Following Labour’s election success last week, Toby Pochron outlines the EDI legislation the party has said it intends to introduce 

Protection in pregnancy

Labour plans to extend the period of protection from pregnancy discrimination, making it unlawful to dismiss a pregnant individual for up to six months from when they return from maternity leave, except in specific circumstances. We don't know what those specific circumstances are but this means there are likely to be some exclusions.

Menopause plans

Larger employers – we assume those with 250 employees or more – will be required to have a documented menopause plan in place.

Ethnicity and disability pay gap reporting

It will be mandatory for employers with more than 250 employees to monitor and report on ethnicity and disability pay. This will mirror the current gender pay gap reporting rules. Employers will need to publish an action plan outlining how they will close any pay gap.

Extending time limits in employment tribunal claims

Currently, there are strict time limits for making a claim to an employment tribunal. In most cases, an employee has three months minus one day from the date the problem at work occurred. Labour said it would look at extending the time to six months, based on the view that three months is too short a period for discrimination complaints, such as harassment. 

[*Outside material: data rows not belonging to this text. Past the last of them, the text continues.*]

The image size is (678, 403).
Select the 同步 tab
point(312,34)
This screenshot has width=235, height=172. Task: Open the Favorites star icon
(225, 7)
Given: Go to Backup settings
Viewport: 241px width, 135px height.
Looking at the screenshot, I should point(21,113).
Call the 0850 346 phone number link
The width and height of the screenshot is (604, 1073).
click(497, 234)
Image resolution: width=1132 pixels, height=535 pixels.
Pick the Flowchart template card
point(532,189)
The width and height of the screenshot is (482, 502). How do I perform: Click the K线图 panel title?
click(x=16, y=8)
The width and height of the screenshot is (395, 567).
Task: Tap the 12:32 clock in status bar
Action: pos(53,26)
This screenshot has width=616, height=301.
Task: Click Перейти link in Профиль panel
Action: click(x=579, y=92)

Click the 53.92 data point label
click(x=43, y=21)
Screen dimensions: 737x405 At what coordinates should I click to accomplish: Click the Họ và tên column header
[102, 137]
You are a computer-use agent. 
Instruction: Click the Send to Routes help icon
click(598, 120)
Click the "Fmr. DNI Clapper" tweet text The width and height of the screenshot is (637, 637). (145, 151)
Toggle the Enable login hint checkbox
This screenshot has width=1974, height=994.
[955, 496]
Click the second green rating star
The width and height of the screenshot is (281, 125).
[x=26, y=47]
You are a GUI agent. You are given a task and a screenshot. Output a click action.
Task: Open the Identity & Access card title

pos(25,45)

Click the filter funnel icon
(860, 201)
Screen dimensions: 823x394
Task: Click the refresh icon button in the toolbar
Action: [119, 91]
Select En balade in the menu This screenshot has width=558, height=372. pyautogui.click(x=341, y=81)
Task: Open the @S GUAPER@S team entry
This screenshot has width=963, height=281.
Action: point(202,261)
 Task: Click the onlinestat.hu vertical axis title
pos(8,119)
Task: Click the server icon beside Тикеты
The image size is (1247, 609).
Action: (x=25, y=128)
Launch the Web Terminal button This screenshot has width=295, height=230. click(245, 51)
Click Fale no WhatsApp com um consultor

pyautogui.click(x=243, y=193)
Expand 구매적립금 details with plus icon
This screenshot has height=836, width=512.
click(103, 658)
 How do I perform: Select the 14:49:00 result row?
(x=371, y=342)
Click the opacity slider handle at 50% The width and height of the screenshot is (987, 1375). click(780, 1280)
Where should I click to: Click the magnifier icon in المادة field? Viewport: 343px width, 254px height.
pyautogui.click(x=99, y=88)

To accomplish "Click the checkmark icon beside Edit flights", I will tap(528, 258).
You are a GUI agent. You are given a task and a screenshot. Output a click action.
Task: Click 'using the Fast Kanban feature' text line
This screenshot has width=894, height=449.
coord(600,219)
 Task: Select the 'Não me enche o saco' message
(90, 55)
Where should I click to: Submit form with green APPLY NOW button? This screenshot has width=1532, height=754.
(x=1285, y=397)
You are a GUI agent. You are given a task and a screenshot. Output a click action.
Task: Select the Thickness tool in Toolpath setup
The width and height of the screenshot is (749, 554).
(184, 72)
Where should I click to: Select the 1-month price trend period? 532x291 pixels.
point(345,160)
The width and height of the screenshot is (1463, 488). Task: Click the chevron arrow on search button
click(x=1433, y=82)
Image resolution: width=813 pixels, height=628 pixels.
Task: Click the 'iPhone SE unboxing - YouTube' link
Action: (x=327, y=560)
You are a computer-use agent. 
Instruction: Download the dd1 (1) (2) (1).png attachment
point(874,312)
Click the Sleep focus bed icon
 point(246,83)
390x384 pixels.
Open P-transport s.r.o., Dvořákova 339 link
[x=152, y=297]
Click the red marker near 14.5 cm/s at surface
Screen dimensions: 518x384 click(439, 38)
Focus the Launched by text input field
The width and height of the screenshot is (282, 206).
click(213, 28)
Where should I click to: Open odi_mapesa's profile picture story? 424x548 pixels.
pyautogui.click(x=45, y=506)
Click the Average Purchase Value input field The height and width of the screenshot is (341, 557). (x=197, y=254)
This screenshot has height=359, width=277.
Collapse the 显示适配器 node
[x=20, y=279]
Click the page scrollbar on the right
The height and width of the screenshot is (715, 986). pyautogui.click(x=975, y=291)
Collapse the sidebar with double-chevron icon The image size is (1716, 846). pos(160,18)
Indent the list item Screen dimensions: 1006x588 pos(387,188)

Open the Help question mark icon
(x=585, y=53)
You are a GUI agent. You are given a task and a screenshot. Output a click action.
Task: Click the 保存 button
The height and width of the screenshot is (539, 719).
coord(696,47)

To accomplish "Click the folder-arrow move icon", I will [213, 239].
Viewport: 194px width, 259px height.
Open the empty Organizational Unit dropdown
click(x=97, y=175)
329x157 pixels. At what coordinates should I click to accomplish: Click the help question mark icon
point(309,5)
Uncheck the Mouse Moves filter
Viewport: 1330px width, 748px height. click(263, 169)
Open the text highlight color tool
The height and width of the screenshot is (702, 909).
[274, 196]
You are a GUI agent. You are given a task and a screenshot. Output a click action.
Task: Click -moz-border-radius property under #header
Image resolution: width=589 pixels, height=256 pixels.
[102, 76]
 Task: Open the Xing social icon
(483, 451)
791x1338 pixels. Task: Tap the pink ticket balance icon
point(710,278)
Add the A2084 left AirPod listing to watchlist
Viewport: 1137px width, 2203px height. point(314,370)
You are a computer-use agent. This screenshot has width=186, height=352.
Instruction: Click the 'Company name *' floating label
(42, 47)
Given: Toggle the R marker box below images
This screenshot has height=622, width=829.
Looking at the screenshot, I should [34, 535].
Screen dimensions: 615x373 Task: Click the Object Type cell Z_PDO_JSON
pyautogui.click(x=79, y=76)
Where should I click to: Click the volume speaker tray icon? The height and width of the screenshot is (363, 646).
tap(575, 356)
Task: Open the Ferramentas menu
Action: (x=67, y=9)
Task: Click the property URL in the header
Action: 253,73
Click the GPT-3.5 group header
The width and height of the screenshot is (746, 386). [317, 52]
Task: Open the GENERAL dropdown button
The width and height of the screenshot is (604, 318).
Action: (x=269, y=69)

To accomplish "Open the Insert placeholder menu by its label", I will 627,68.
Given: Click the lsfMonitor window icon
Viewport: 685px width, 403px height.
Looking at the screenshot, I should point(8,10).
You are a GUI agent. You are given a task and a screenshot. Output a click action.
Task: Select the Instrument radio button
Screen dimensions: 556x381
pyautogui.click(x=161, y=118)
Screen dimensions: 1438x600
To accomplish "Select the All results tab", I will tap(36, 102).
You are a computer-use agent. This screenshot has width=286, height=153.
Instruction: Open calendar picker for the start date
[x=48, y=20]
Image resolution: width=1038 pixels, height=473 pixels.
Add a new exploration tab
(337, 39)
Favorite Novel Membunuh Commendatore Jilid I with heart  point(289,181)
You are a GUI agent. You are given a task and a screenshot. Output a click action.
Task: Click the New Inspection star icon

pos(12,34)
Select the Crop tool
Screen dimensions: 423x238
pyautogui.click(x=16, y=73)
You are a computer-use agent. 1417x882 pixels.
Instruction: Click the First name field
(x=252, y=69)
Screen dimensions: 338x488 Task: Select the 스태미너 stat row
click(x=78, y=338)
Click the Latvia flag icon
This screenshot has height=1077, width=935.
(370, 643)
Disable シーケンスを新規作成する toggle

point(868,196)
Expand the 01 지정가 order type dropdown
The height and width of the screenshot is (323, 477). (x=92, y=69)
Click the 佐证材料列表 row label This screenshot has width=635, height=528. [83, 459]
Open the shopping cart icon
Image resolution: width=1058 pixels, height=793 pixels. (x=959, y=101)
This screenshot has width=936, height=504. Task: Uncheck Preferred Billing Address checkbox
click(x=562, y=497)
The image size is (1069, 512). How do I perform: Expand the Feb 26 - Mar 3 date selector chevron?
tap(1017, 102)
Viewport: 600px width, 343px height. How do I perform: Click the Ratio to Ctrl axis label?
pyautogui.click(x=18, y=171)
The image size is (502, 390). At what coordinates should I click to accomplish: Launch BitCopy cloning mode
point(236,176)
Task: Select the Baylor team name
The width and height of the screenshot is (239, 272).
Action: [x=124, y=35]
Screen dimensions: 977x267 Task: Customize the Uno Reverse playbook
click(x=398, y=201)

This could mean that businesses go from a three-month limitation period, plus any extension of time through Acas early conciliation, to a six-month limitation period plus any extension of time through Acas early conciliation. 

Socioeconomic disadvantage duty

The Equality Act already includes a socioeconomic duty on the public sector requiring public bodies to adopt transparent and effective measures to address the inequalities that result from differences in occupation, education, place of residence or social class. This hasn’t been enacted in England and Wales: Labour said it would do so. 

 

Non-disclosure agreements

Time seems to be up for very broad, very blanket, very onerous non-disclosure agreement (NDA) terms – there are probably going to be some changes to such agreements. Following recent legislation, NDAs are prohibited in higher education and, after a consultation in July 2019, the last government committed to legislate when parliamentary time allowed.

There is already guidance that solicitors should be following to exclude conditions in an employment contract, or in a settlement agreement, that could prevent an employee from making a disclosure to the police, to regulated health and care professionals or to legal professionals. The intention is to introduce legislation to back that up. 

It is anticipated that there will be a new right for an employee to bring a claim for compensation in the employment tribunal where a confidentiality clause in a written statement does not meet the new drafting requirements. Confidentiality clauses in settlement agreements that don't follow the legislative requirements will be void in their entirety. This won't apply retrospectively but, if you get the drafting wrong in a settlement agreement, the confidentiality won't be binding, although other terms will remain. 

Although Labour set these out as intentions, we don’t know which of these laws will make it through the legislative process. Time will tell.